No en vano, lo más atractivo de la trilogía de El Padrino por la que siempre se le recordará no es tanto su retrato del capitalismo americano en el contexto de la mafia siciliana, ni el enorme nivel de detalle que el director y Mario Puzo volcaron en la pantalla, ni tampoco la riqueza visual y los tonos de penumbra. Lo que convierte la trilogía en un objeto de ruptura con las formas del Hollywood clásico es la naturaleza operística, musical, de la narrativa y la puesta en escena, en combinación con elementos estéticos del film noir. Pero a estas alturas, cuando el concepto de lo que es una obra maestra ha entrado en crisis, son más reivindicables que nunca las conquistas de su primer musical El valle del arco iris (1968), o su labor como "director de encargo" en proyectos alimenticios de innegable dignidad como Cotton Club (1984) -otro musical-, La ley de la calle (1983) o incluso Rebeldes (1983), en contraste con la fallida Jardines de piedra (1987) -aunque viéndola como secuela de Apocalypse Now tiene su miga-, o la sonrojante Jack (1996).

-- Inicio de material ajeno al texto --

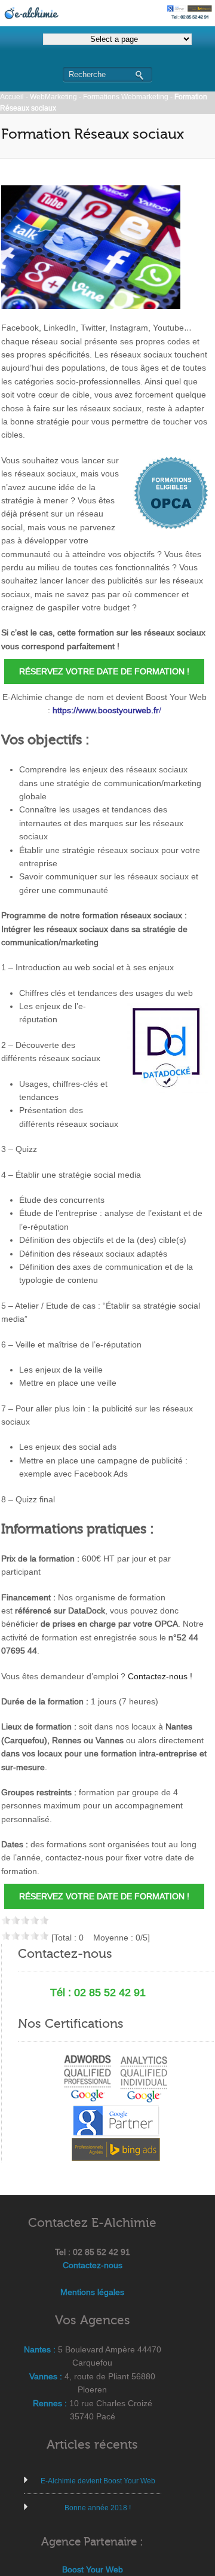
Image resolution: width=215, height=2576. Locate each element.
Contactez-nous (92, 2265)
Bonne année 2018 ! (97, 2508)
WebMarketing (53, 97)
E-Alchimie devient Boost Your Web (98, 2481)
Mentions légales (92, 2292)
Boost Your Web (92, 2569)
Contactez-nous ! (160, 1676)
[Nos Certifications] (116, 2108)
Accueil (12, 97)
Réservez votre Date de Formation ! (104, 671)
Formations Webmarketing (125, 97)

En su trilogía del cine pobre y posibilista, la que forman sus últimas y arrítmicas creaciones, producidas por países europeos al margen de los modelos clásicos de Hollywood -El hombre sin edad (2007), Tetro (2009) y Twixt (2011)-, Coppola aboga por la posibilidad de seguir siendo vanguardista cuando ya se ha conquistado todo lo conquistable. La precisión formal del blanco y negro de Tetro, su producción española rodada en Buenos Aires, puede devolvernos al coraje creativo de sus primeros filmes, los saltos al vacío que emprendió con Dementia 13 (1963), por ejemplo, cuyas irregularidades son comparables a sus hallazgos. Si algo nos demuestra su regreso a la insobornabilidad creativa de las pequeñas producciones es que el fantasma de Roger Corman, el productor de subproductos que ofició como "padrino" de su carrera, sigue de algún modo palpitando en el corazón de Coppola.